The churches and compounds were built very quickly, against all odds and expectations. This was acknowledged even by professional builders. But the actual construction was not done by high-class specialists; the bulk of the workforce were members of my little army of former patients; to make things even more difficult, many would go on drinking sprees from time to time. We were short of money, and there was absolutely no equipment in the beginning. But we were full of will and determination, and we had the support of many. Eventually, news about the construction reached the local enterprises, some of which began to contribute.
It was not rare for the machinery and cranes to break down. There was also some theft. Father Andrey would always say: “Sisters, let us read the Akathist to Saint Nicholas”. This way, daily reading of the Akathist to St. Nicholas the Wonderworker became yet another daily obedience for us. The prayers sped up our progress greatly.
Given the skill level of the builders, and their inconsistent performance, the pace of the construction was incredibly fast. Why? Simply because of the overwhelming feeling that time was short, and that they may yet fall through to the very bottom. And also because the Lord was giving us very little time to build these churches for the sake of the hospital patients, and the actual pace of the construction defied all logic and imagination.

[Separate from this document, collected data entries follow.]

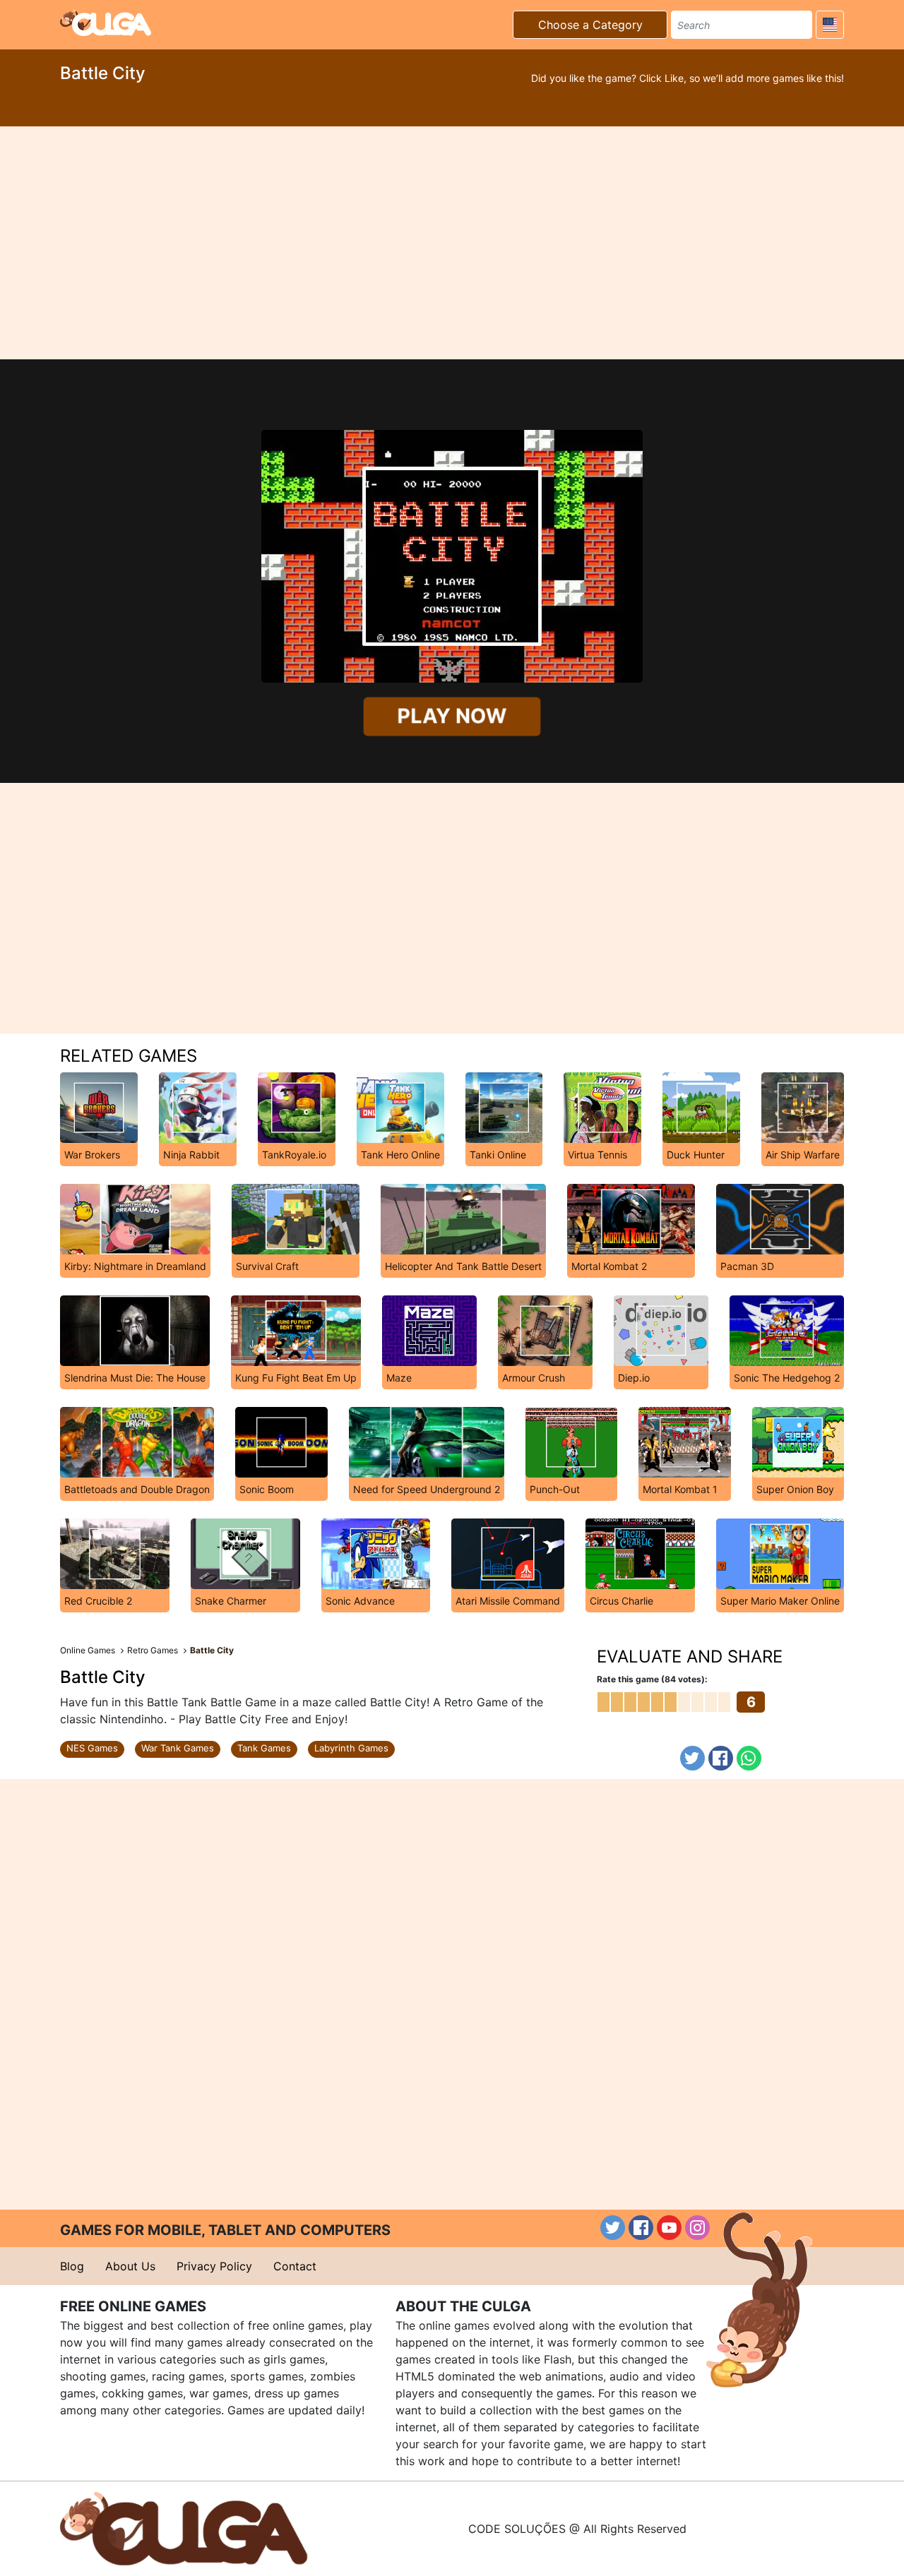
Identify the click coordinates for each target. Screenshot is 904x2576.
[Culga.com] (105, 23)
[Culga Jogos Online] (183, 2527)
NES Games (92, 1748)
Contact (294, 2266)
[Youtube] (669, 2227)
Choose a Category (590, 25)
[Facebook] (720, 1758)
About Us (130, 2266)
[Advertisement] (452, 243)
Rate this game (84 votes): (652, 1679)
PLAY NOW (452, 716)
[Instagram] (697, 2227)
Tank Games (264, 1748)
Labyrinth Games (351, 1748)
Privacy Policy (214, 2266)
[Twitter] (692, 1758)
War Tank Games (177, 1748)
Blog (72, 2266)
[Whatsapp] (749, 1758)
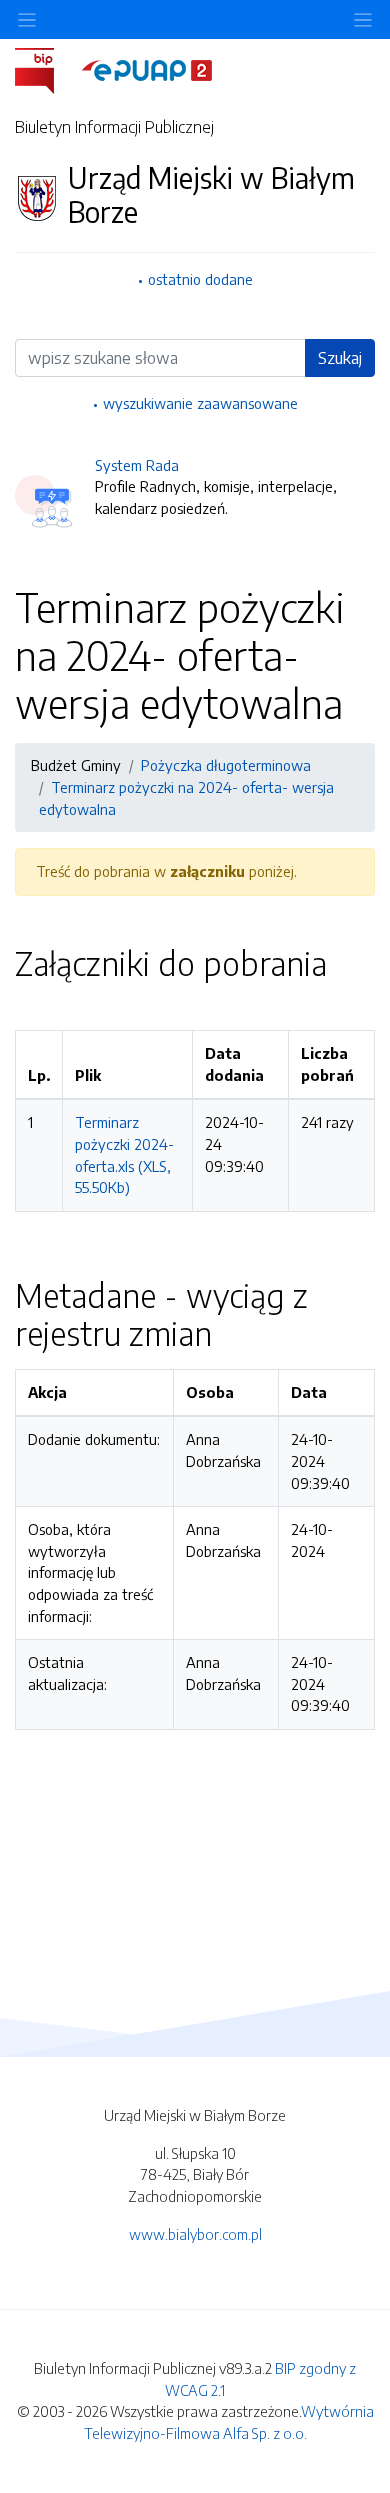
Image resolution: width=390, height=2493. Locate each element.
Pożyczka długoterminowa (226, 765)
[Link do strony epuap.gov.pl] (147, 69)
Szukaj (340, 358)
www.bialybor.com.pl (195, 2234)
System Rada (137, 465)
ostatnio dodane (200, 279)
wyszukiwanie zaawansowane (200, 403)
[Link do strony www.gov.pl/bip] (46, 69)
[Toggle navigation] (363, 19)
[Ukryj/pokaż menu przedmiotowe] (27, 19)
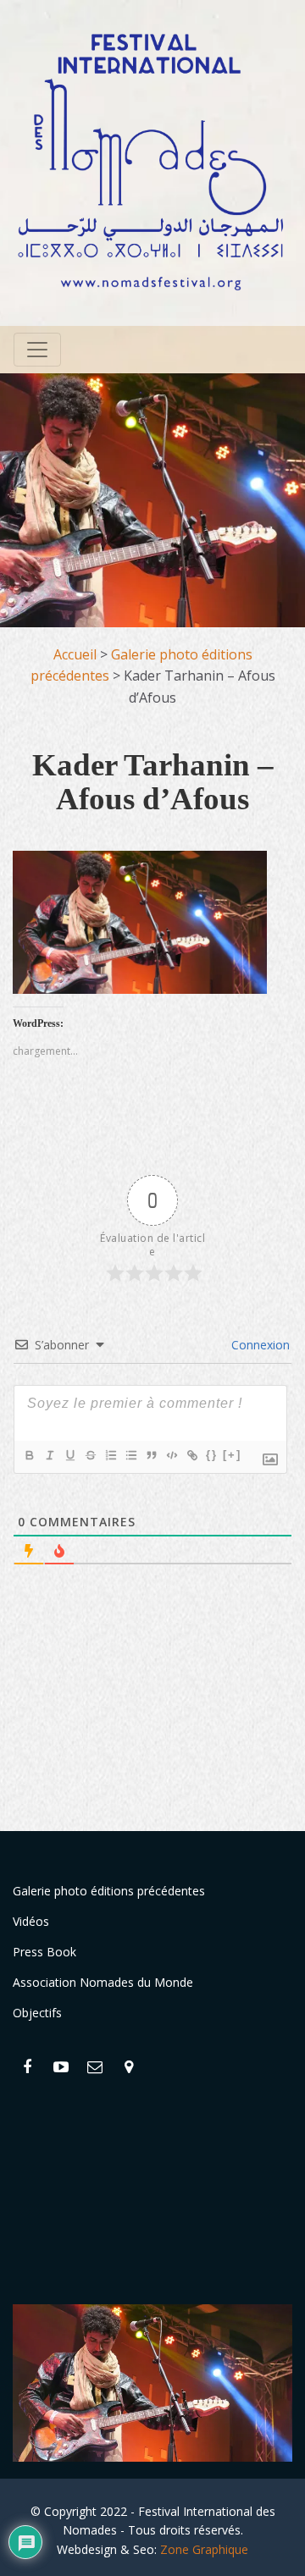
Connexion (259, 1345)
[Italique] (49, 1455)
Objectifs (37, 2013)
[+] (232, 1454)
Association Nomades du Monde (103, 1982)
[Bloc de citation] (151, 1455)
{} (212, 1454)
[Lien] (191, 1455)
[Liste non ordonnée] (130, 1455)
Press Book (44, 1952)
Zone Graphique (204, 2549)
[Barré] (90, 1455)
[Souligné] (69, 1455)
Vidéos (31, 1921)
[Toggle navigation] (37, 350)
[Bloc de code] (171, 1455)
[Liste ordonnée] (110, 1455)
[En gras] (29, 1455)
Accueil (75, 654)
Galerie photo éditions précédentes (109, 1891)
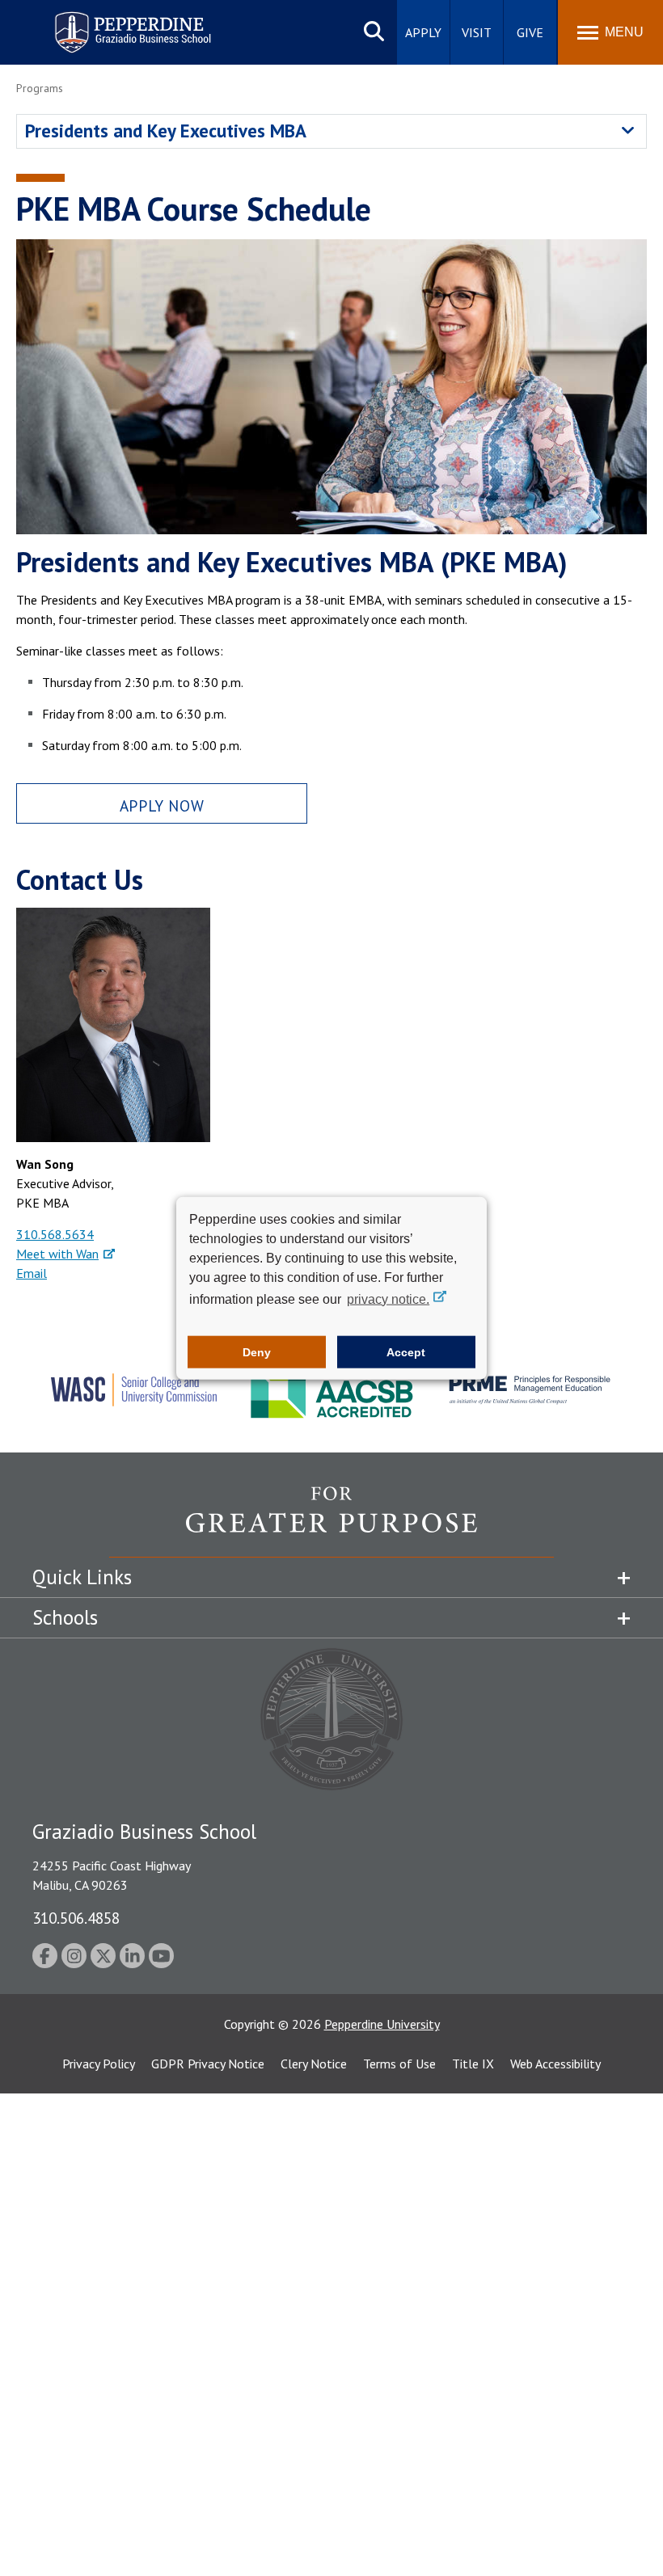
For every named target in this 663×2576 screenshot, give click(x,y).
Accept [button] (405, 1352)
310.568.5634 (55, 1234)
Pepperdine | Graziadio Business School (111, 22)
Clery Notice (314, 2063)
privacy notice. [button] (388, 1298)
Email (31, 1273)
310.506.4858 (76, 1918)
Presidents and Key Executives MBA (165, 130)
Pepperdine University (382, 2024)
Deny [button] (257, 1352)
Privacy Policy (98, 2063)
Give (530, 32)
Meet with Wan (57, 1254)
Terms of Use (399, 2063)
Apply (423, 32)
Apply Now (162, 805)
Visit (477, 32)
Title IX (473, 2063)
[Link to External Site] (331, 1521)
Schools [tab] (65, 1617)
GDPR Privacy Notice (207, 2063)
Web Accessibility (555, 2063)
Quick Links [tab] (82, 1577)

The people were asking for a church to be built at the North Cemetery. Here, we were building for the living, there, for the dead, as it was obvious that prayer needed to sound there also. The construction was launched back in 2002. We sang worship hymns right at the construction site. Two years later, as we were on our way to celebrate a worship service for Radunitsa, the Day of the Dead, the domes of the church were already visible from afar. Can you imagine - it took less than two years to build! Father Andrey turned around and said, dreamingly: “We have built this church for the sake of the people, and it took us only a year to complete”. I intervened to correct him tactfully: “Father, it took almost two years,” - “Really? That was very long indeed,” said Father Andrey.
The church at the North Cemetery
Two years was indeed very long because the hospital patients needed one, we needed one; the city of the dead at the North Cemetery also could not wait for a church to be built. So all of the construction was taking very little time, and encountered some epic difficulties. Why such speed? Perhaps because it helped prevent the misappropriations. This can happen very easily. In the course of the construction, numerous challenges were encountered, and one had to turn to God all the time to address them. Prayer not only facilitates solutions but acts as a clear reminder that the churches were not being built by human effort alone.
To be continued...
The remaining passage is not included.